▶ [Passage du texte]:
^^^^^^^^^^^^^^^^
Avec son Houellebecq en roue libre sur des chemins non-balisés d'une vie sans saveur, le film de Gustave Kervern et Benoît Delépine étonne, détone et laisse des traces. L'enfer, c'est les autres mais aussi soi-même.


Être con, c'est un peu comme avoir la carte illimité qui permet de ne pas se rendre compte de la vacuité de sa vie. Le talent immense des cons va de pair avec cet objet dont ils exigent peu, presque inutile, qui encombre leur boite crânienne.


Ah... je suis à deux doigts de les envier. C'est vrai, il faut reconnaître qu'ils ont pour eux de former une grande communauté unie et solidaire, ce qui leur permet de ne jamais se sentir perdu, ou plus exactement, de feindre tous ensemble qu'ils ne le sont pas. Si l'union fait la force, elle exhale aussi parfois la défaite, la capitulation, l'échec, la débandade. Oui, tout cela en même temps.


La séance d'Equalizer, avec Denzel Washington, jeudi soir dernier, dans un multiplexe parisien, m'a donné une photographie effrayante de l'espèce humaine en pleine montée de connerie. Les rires qui n'avaient pas lieu d'être étaient aussi gras que les bourrelets, les commentaires aussi abyssaux dans leur bêtise que la profondeur des cornets de popcorn dont ils s'empiffraient... pour résumer, je me sentais comme dans une jungle : très seul au milieu de cris étranges, incompréhensibles, quasi simiesques.


Comme il doit être confortable d'appartenir à l'une de ces communautés de cons, pensais-je... C'est vrai : la vie y est tellement simple. Ne jamais avoir à s'excuser, manger de la merde transgénique, ne pas réfléchir, vivre comme dans son salon, commenter chaque réplique dans un mauvais français et au passage emmerder le monde, les pieds sur la table (enfin, sur le dossier du fauteuil de devant), sans manière, une sorte de Club Med urbain dégueulasse, le bonheur c'est si je veux moi, et le tien je l'emmerde.
Oh je sais que ce que je raconte ne fera pas de moi un Nobel.
De plus, j'enfonce des portes ouvertes.


Mais dans un sens, je le fais par peur qu'elles se referment définitivement sur notre société dite évoluée -j'ai cette maigre prétention de penser parfois que ce que j'écris résonnera dans les esprits un peu trop indulgents envers elle.


D'intelligence, le film de Gustave Kervern et Benoit Délépine, Near Death Experience, en est largement pourvu. Pour l'anecdote, je me trouvais à mille lieux de l'UGC Bercy, on était dimanche soir, c'était dans un petit cinéma de Basse-Normandie à l'atmosphère ouatée très ciné-club, intimiste, dix spectateurs à tout casser, 4 euros la place, pas de machine à pop-corn mais une publicité pour le boulanger du coin, une autre pour le festival local et basta, le film commence, on entendait la pluie grésiller sur le toit et une mouche voler dans la salle. Enfin tranquille.


L'histoire : Paul, un père de famille cinquantenaire et éteint, quitte sans rien dire sa femme et ses deux enfants pour fuir à vélo dans les collines du sud de la France, avec éventuellement en tête l'idée d'en finir de sa vie rétrécie. Passé la délectation de voir les maigres membres de Michel Houellebecq dépasser d'une tenue de cycliste – un Goncourt flanqué d'un maillot Bic, pas mal - l'introspection commence.
^^^^^^^^^^^^^^^^
▶ [Lignes de données]:
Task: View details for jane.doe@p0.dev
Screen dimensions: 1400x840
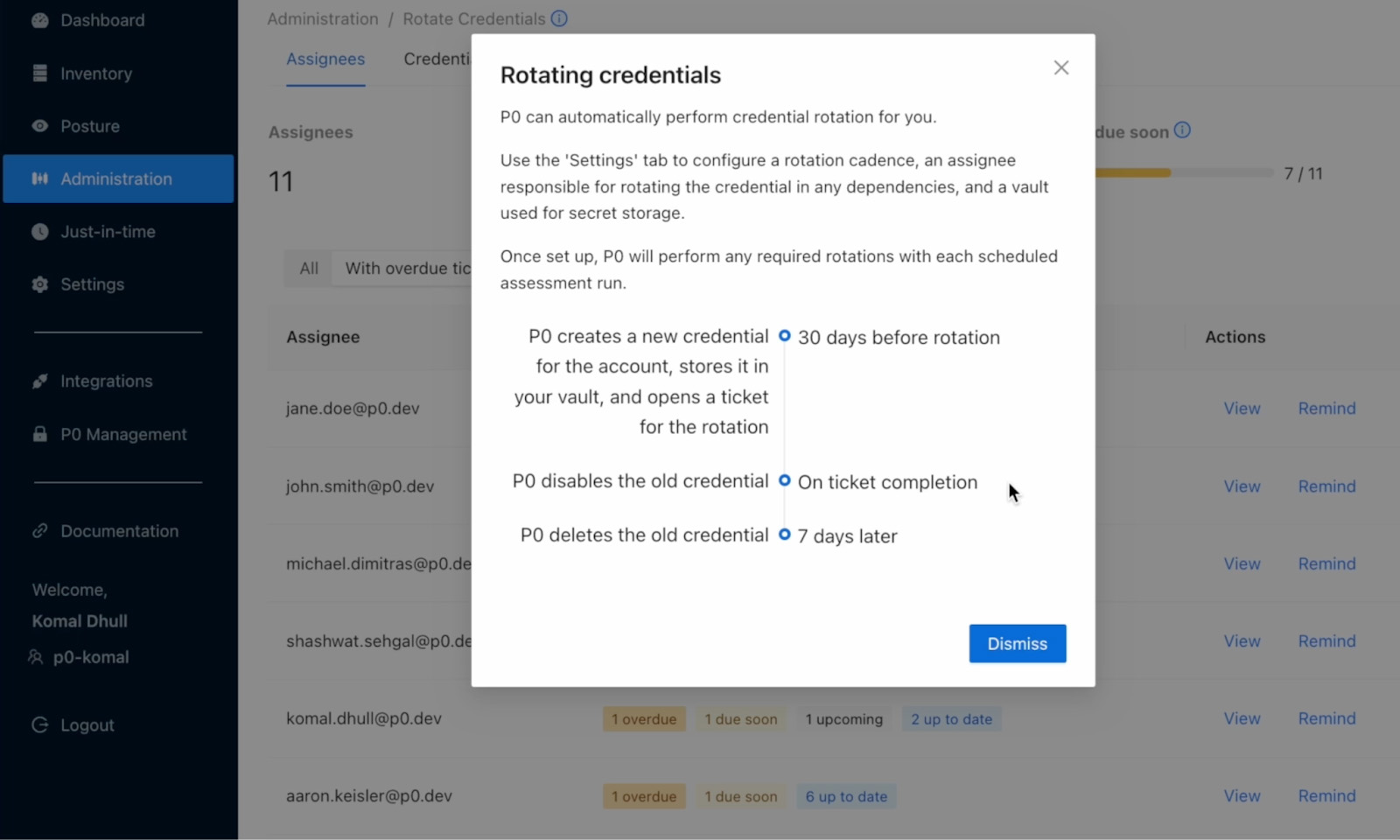Action: pyautogui.click(x=1241, y=408)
^^^^^^^^^^^^^^^^
▶ [Exercice proposé]: D'après le passage du texte, par quel moyen Paul s'enfuit-il dans les collines du sud de la France ?

▶ [Corrigé détaillé]: Il s'enfuit à vélo.